• _Task instructions_:
In one to three sentences, explain why Murray Bridge High School used Ngarrindjeri translation on uniforms, signage and in other public spaces, according to the text below on the school's commitments.

• _Extract provided_:
In response to Murray Bridge High School’s critical analysis of community perception and current schooling practices, the school made a number of commitments. Significantly, the school

  • acknowledged that it was both located and positioned on Ngarrindjeri Ruwi (Country), and sought to establish a renewed relation with Aboriginal community
  • aimed to enhance the visibility of Aboriginal community and to improve Aboriginal student engagement
  • developed values and practices, reinforced by its Reconciliation Action Plan, that intensified its honouring of Ngarrindjeri culture, traditions and spiritual relationship to Ruwi (country).
  • re-designed the school motto – Palai Namawi, Ngarrindjeri for the future is ours and embedding the image of a swan representing Ngarrindjeri culture.
  • established a practice of Ngarrindjeri language translation, which became a high priority for students and staff, as well as the  Murray Bridge community
  • used Ngarrindjeri translation on uniforms, signage and in other public spaces aiming to continue to celebrate the school’s region’s rich Indigenous culture and provide a sense of welcome and belonging for the school’s Aboriginal students and their families
  • established school neighbourhood groups, named by Ngarrindjeri totems that have significance to Ngarrindjeri people. These were carefully chosen by their students to represent their new neighbourhoods:
    • Kungari – the Black Swan (Blue)
    • No:ri – Pelican (Green)
    • Pondi – Murray Cod (Yellow)
    • Wirakuthi – Frill Neck Lizard (Red)
  • recognized that it has traditionally had a diverse demographic, characterised by
    • a significant population who experienced poverty both within the township and in its satellite communities
    • waves of migrants taking up employment opportunities enriching the community.

Towards a Culturally Responsive School

In recognition of its diverse population the school has aimed to develop stronger community connections with the intention of reframing diversity and poverty discourses and pedagogies.

Murray Bridge High School has engaged with the Culturally Responsive Schooling project to

  • leverage its commitments to Aboriginal culture and place and its diverse population.
  • embed CRS as an aspect of its reform strategy to provide opportunity to all young people from all backgrounds and
  • to provide enabling conditions for the flourishing of learners being / self in community. This has been reinforced its commitments to the school’s
    • Reconciliation Action Plan,
    • school wide differentiation
    • trauma informed practices

Restructuring and rethinking for Culturally Responsive Schooling

When faced with current / past lived experience of school’s disciplinary structures, the school has hoped to find ways to imagine a different way to enact leader, teacher and student subjectivity.

• _Material shown_:
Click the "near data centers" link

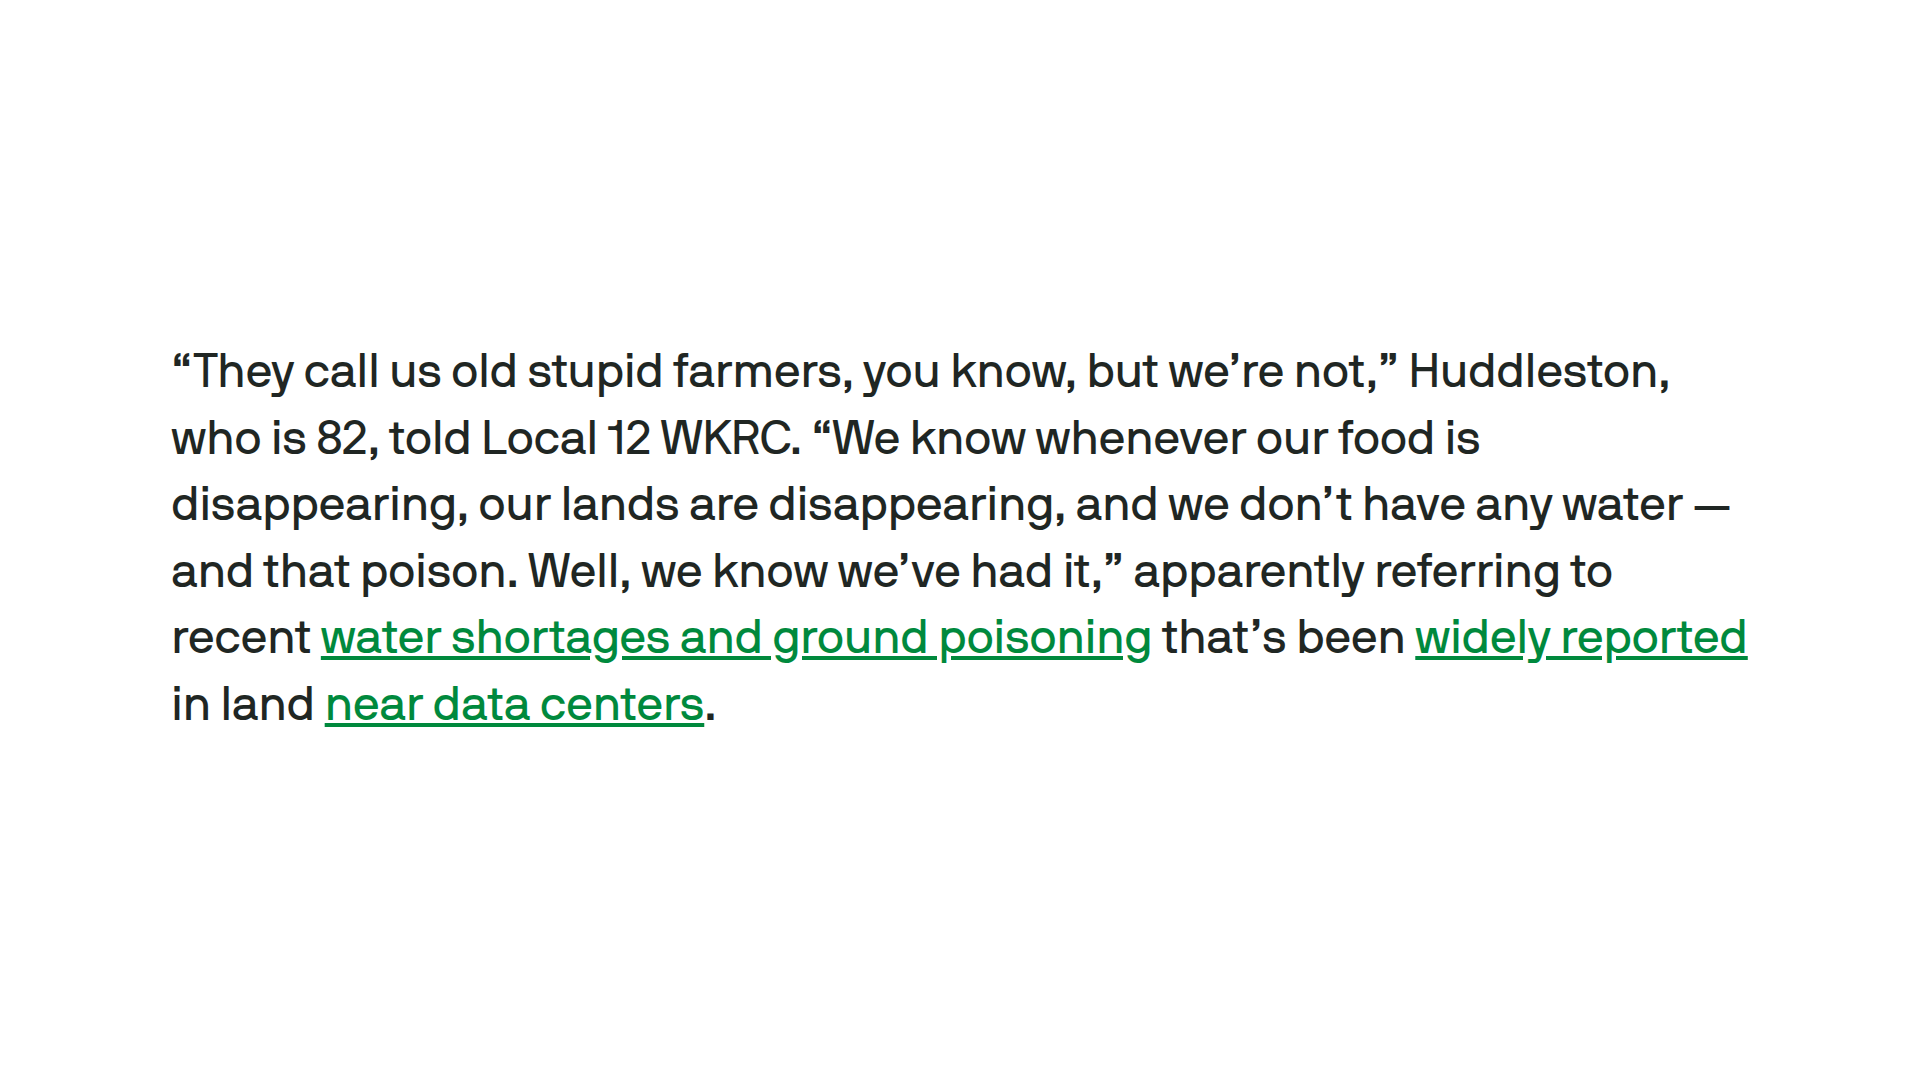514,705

---

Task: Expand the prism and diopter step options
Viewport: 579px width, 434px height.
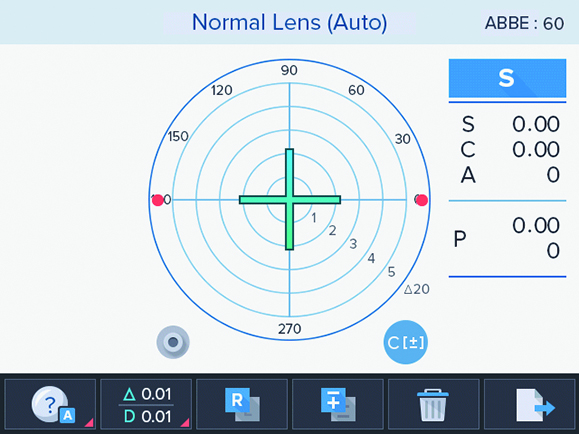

• _Solution to this problem_:
The school used Ngarrindjeri translation in these places to keep celebrating the region's rich Indigenous culture. It also aimed to give its Aboriginal students and their families a sense of welcome and belonging.